After exploring the delights of Nootka Sound, which included visiting the historic Friendly Cove where we saw the most beautiful First Nation totem poles I have ever seen, we rounded Esperanza Point and saw the Esperanza light house which was the only part of North America to experience WWII first hand.
In the morning of June 20, 1942 a Japanese submarine surfaced off the point and proceeded to hurl 25 missiles at the lighthouse and then they left. Each one missed the light house, leaving the light house nervous but un hurt. After the war, the captain of the submarine was delicately asked ‘WTF?’ to which he responded that the target hadn’t actually been the light house. This maybe a plausible story if the lighthouse was in the middle of a city…or even a village…Let’s just say that there isn’t a lot of other ‘targets’ to throw missiles at on Estevan Point.
Regardless, we rounded the point under spinnaker (yippee!) and sailed into Hesquiat Bay on the hunt for Cougar Annie…or at least the gardens of Cougar Annie.
If you don’t know who Cougar Annie is, don’t look to me for historical fact. Let’s just say that my version of the Coles Notes version is that she came to the wilderness with her first husband in 1915 to escape his opium addiction. She lived there till 1985, running through a number of husbands over that period of time, replacing them as they passed away by advertising in the paper for the next.
As a pioneer she was as wily as they come. Despite having a troop of children, she set up a post office, and sold mail order plant seeds for nearly nothing in order to keep enough mail going through the office so it remained legit. She ran a general store, and as there was a bounty on cougars she made a profit on shooting them too.

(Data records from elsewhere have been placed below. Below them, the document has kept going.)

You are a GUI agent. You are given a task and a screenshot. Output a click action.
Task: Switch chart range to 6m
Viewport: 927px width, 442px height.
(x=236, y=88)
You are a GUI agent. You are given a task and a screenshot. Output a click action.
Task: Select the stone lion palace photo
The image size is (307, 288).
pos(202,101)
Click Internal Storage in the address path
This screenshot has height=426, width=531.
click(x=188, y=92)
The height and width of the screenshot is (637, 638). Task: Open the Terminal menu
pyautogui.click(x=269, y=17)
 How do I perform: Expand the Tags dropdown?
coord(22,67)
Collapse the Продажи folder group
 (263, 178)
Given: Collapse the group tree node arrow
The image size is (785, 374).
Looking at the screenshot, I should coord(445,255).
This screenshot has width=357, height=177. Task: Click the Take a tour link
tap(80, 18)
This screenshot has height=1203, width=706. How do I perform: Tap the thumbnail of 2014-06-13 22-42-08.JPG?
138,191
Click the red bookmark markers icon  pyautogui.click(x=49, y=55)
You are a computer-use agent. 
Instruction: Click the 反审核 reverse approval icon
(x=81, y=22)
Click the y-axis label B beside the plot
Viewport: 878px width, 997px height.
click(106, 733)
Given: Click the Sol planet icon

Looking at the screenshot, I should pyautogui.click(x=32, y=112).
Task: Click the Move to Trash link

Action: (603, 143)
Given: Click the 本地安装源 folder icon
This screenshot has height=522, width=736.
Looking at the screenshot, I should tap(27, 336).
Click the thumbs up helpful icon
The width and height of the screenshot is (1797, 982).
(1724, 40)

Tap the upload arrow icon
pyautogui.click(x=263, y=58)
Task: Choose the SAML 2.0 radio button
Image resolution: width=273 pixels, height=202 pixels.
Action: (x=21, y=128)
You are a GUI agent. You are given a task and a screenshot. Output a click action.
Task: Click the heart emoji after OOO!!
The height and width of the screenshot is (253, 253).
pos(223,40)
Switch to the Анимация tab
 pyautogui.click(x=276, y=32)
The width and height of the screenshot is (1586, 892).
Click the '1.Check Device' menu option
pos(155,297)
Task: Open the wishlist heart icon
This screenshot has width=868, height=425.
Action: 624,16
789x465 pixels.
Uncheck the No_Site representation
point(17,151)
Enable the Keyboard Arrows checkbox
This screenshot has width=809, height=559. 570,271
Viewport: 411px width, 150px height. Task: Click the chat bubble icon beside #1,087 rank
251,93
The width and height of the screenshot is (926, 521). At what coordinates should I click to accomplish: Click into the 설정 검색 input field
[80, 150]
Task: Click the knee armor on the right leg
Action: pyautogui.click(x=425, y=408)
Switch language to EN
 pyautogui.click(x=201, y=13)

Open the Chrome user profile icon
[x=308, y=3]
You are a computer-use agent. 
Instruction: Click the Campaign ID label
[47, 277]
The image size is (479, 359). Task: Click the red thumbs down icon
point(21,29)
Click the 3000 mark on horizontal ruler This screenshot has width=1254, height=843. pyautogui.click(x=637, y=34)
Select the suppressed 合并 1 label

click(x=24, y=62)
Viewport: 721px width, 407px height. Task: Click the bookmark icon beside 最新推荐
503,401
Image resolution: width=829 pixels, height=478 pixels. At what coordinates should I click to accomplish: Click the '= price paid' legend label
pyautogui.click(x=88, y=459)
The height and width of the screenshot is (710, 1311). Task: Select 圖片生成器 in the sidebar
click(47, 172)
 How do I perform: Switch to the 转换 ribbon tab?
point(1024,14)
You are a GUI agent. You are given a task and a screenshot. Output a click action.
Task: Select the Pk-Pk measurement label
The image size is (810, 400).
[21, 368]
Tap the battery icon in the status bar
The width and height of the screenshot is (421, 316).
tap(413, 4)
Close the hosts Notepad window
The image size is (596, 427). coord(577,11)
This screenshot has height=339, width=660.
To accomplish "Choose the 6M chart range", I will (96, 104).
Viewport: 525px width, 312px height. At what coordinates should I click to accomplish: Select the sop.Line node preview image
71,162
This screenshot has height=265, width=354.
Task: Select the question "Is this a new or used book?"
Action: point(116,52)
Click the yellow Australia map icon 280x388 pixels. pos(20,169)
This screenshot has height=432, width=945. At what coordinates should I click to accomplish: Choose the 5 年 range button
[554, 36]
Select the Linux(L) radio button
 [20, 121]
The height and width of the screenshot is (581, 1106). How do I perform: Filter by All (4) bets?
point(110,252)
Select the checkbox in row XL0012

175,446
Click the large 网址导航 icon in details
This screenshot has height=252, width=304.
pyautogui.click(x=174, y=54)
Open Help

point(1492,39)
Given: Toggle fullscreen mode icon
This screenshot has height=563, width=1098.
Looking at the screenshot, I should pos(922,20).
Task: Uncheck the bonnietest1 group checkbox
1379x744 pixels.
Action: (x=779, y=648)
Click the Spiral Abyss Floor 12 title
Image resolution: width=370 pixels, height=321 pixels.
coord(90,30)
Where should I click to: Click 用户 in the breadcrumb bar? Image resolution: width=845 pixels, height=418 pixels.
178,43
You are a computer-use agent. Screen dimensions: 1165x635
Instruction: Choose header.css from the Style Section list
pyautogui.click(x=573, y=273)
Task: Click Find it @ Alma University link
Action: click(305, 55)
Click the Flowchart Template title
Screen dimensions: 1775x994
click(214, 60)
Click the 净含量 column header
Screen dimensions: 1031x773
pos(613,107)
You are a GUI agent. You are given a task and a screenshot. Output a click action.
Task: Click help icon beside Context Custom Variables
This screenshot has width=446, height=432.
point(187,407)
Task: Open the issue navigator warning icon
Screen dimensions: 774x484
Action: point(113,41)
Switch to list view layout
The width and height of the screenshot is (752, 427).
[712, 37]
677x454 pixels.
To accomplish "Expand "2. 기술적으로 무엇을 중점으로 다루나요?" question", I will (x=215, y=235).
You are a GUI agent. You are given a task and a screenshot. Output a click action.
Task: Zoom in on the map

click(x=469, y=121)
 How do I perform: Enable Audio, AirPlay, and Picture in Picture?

In her spare time, she turned the rain forest to a beautiful garden which she sold to her friend Peter Buckland who has been the custodian ever since.
We wanted to see it.
All we had was a couple of 10 year old maps that gave us a vague idea of the location, and a lot of enthusiasm.
It turned out we needed the enthusiasm because the rainforest had long since taken back the beginning of the trail and the rest of the trail was a near vertical scramble up a cliff face hanging on to roots and stumps to reach an old logging road, home to gajillions* of mosquitos. Once on logging road we walked for 20 minutes before reaching the gardens, finding Peter’s home and discovering we could have taken a 10 minute row to the same spot.
Peter, is a very patient and kind man. Tours are by appointment only. We had not made an appointment.
He had just finished giving a 3 hour tour and was taking a needed rest in his hammock before meeting another group that evening.
He looked at his hammock longingly, and then very generously agreed to give us an abbreviated tour.
Cougar Annie’s gardens are beautiful, it’s hard to appreciate just how much work goes from turning rain forest into garden, but lets just say there’s a grave yard full of husbands that may be testament to that.
What I didn’t appreciate till I got there, is that Peter worked on the property with Annie for 20 years. When she sold the property to him, he continued and still does to this day. When you visit you see both thumbprints on the place.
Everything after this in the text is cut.